Hope for a circular future[edit | edit source]
As Ghana breaks ground on its e-waste recycling center, it’s tapping into an estimated $62.5 billion in annual value. There’s now 100 times more gold in a ton of thrown-out mobile phones than there is in gold ore, according to a 2019 report developed by the Platform for Accelerating the Circular Economy (PACE), and the “urban mining” generates 80 percent less carbon emissions than extracting gold from the ground. Up to 7 percent of the world’s gold is hiding in the e-waste, but – as with other valuable materials in our electronic goods – we’re only recycling about 20 percent of that e-waste worldwide.
Yet e-waste is so valuable that if it were a country it would equal the total GDP of Kenya and exceed that of 123 nations. Recapturing those valuable resources is one component of a circular economy vision that looks at the entire life cycle and value chain to dramatically reduce the disastrous impacts. That includes consumers, and encouraging them to keep devices across a useful life rather than trade them in for the next big thing as manufacturers up that ante with planned obsolescence and other practices.
A 2017 Greenpeace report on 17 consumer electronics firms – Apple, Huawei and Samsung among them -- found problems including lack of supply chain transparency, a limited use of recycled materials in manufacturing, and a lack of commitment on e-waste. “While a number of brands now offer some voluntary take-back programs, there is little if any reporting on what is actually being collected or where it goes upon collection,” Greenpeace said. “Often ‘recycled’ e-waste ends up at informal recyclers.”
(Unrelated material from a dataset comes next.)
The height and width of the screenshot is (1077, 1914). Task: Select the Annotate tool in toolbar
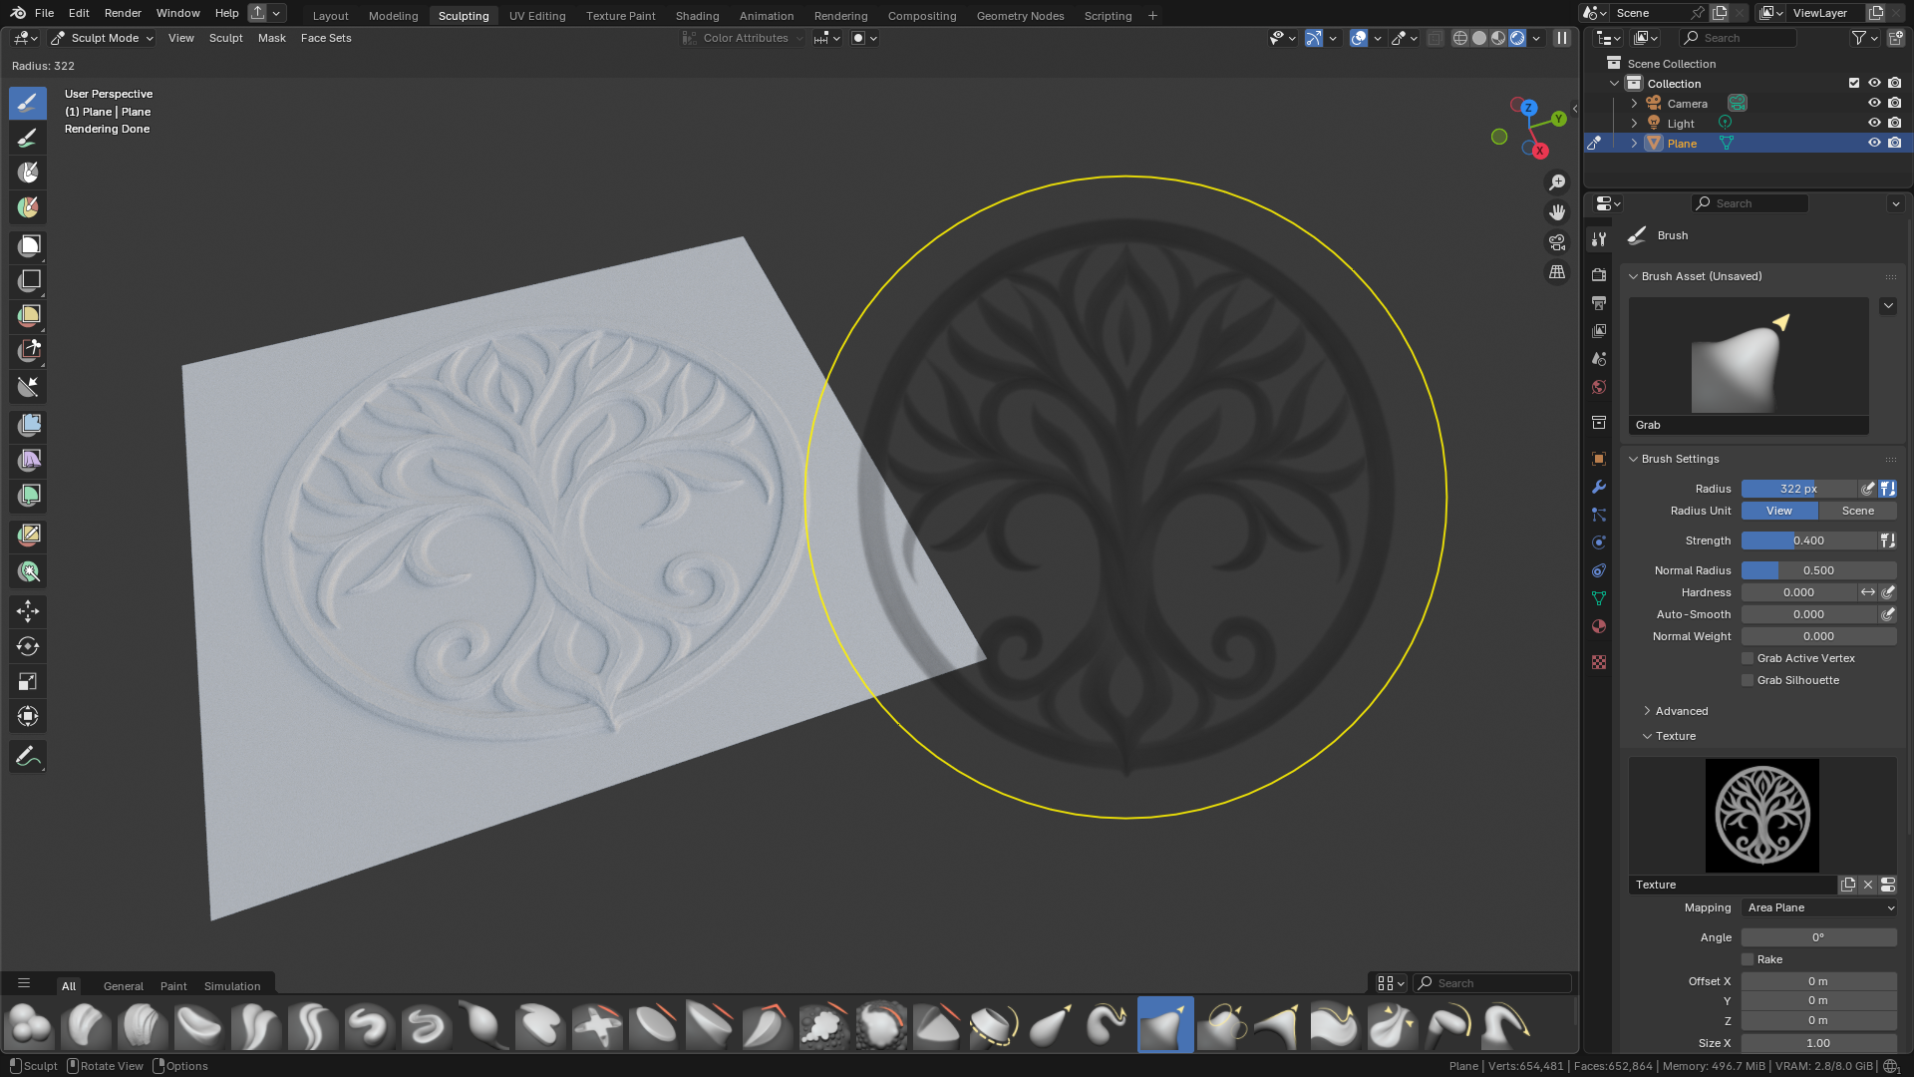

Their counterparts at the European Environmental Bureau (EEB) released a video in October 2018 that warns of an e-waste “ticking time bomb” and demands that tech companies be held accountable. Their role in ending the e-waste crisis also should include the development of better materials recovery techniques for metals and plastics, a key component in the Ellen MacArthur Foundation vision for a circular approach that truly works. And for that to happen, the e-waste culture must come to an end.